Zudem sollte man die Veröffentlichung zur Stromspeicher-Strategie auch lesen und nicht nur Wörter zählen. In dieser steht, dass für das Wirtschaftsministerium nicht einzelne konkrete Speichertechnologien in einem bestimmten Umfang vorhanden sein müssen, sondern dass die erforderlichen Speicherfunktionen im System in Gänze erbracht werden. Für die Konstanz der Stromversorgung brauche es die schnelle Reaktionsfähigkeit der Speicher, um sehr kurzfristige Leistungsspitze aufzunehmen oder abzugeben und die Frequenz im Stromnetz zu stabilisieren. Stromspeicher eignen sich für das Ministerium aber eher zur kurzfristigen zeitlichen Entkopplung von Erzeugung und Verbrauch. Längerfristig betrachtet sehen die Berliner Energieexperten jedoch: „Die Langzeitspeicherung im Strombereich für den längerfristigen und saisonalen Ausgleich von Erzeugungs- und Nachfrageschwankungen wird nach derzeitigem Kenntnisstand insbesondere durch Umwandlung von Strom in Energieträger wie Wasserstoff und anschließende Rückverstromung erbracht werden.“ Auch Wärmespeicher in Wärmenetzen konnten in Verbindung mit Großwärmepumpen Flexibilität für das Stromsystem liefern.

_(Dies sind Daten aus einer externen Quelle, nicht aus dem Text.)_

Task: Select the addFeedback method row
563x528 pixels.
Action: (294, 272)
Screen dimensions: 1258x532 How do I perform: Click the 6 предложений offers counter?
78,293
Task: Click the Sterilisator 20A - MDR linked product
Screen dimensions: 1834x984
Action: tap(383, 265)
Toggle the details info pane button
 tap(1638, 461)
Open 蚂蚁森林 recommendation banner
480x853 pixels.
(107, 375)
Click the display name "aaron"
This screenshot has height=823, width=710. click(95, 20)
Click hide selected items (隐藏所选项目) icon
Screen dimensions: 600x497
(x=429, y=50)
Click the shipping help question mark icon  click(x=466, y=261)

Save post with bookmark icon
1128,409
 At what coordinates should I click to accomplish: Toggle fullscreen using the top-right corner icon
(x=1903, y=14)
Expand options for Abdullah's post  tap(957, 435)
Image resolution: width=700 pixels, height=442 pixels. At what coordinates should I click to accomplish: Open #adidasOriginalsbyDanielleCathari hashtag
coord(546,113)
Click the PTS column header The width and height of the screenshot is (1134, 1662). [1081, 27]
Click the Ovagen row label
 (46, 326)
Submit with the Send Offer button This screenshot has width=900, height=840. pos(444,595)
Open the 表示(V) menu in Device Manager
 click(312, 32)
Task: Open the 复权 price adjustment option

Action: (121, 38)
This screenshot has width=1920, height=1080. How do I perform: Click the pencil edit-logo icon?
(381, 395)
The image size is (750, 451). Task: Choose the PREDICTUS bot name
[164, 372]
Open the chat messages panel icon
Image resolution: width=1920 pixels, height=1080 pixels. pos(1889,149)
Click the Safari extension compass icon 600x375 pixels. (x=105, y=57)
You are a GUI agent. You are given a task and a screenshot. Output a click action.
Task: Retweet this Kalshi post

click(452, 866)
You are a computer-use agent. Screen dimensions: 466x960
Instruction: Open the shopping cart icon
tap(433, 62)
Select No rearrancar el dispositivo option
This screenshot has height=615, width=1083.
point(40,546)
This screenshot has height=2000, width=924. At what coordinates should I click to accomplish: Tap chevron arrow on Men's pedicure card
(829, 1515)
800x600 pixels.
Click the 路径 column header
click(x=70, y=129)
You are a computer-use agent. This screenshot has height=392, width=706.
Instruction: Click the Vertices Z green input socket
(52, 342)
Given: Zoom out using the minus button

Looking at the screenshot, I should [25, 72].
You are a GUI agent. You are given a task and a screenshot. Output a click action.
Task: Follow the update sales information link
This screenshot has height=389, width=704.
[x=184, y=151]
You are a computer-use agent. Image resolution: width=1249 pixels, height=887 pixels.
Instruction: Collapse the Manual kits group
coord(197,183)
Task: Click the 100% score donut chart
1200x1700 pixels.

Schmeding plädiert dafür, das System in Gänze zu betrachten. „Batterien und Wasserstoff werden sich ergänzen. Batterien eignen sich beispielsweise für Elektroautos oder die Kurzfrist-Speicherung, zum Beispiel den Strom von Solarparks tagsüber zu speichern und nachts abzugeben. Bei Windparks halten aber Flauten oder Stürme oft länger als 24 Stunden an. Batterien sind jedoch nach einem Tag leer oder voll – und dann eine ineffiziente beziehungsweise zu teure Lösung.“ Schwieriger werde es nun auch immer öfter für die vielen Investoren, die Grünstrom über den Strommarkt verkaufen. „Mittlerweile haben die Strompreise negative Phasen, die sich mit dem weiteren Grünstrom-Ausbau künftig häufen werden, was auch zu einem Wertverlust von Erneuerbare-Energien-Assets führen kann“, erklärt Carsten Schmeding. Daher müssten gerade Investoren in diese Assets ein Interesse daran haben, ihre Assets durch die Erweiterung der Wertschöpfungskette um Wasserstofferzeugung zu stabilisieren.

Dass sich für eine erfolgreiche Energiewende Batteriespeicher und Wasserstoff ergänzen müssen, sagt auch eine Studie des Fraunhofer-Instituts. Laut dieser wird 70 Prozent der fehlenden oder überschüssigen Energie kurzfristig, nämlich in weniger als 1,5 Tagen benötigt. Hierfür empfehlen sich Batteriespeicher. Die restlichen 30 Prozent Energie müssen länger – beispielsweise für sogenannte Dunkelflauten – gespeichert werden, wofür sich Wasserstoff eignet. Man könnte nun konstatieren, dass 70 deutlich mehr als 30 sind und dass Batterien 90 Prozent der gespeicherten Energien wiedergeben können und Wasserstoffspeichern ein Wirkungsgrad von nur 40 bis 60 Prozent attestiert wird. Dafür reichen aber Batteriespeicher kaum über Nacht. Ein kurzer Exkurs ins belgische Ruien, wo sich der 25Megawatt/100Megawatt/h-Lithium-Ionen-Batteriespeicher Kairos neben einem ehemaligen Kohlekraftwerk seit Februar 2023 in Betrieb befindet und in den Anleger der Pangaea Life investiert sind: Dessen Kapazität wird bei voller Beladung mit lediglich vier Stunden angegeben. Pangaea Life ist eine Marke der Versicherung die Bayerische.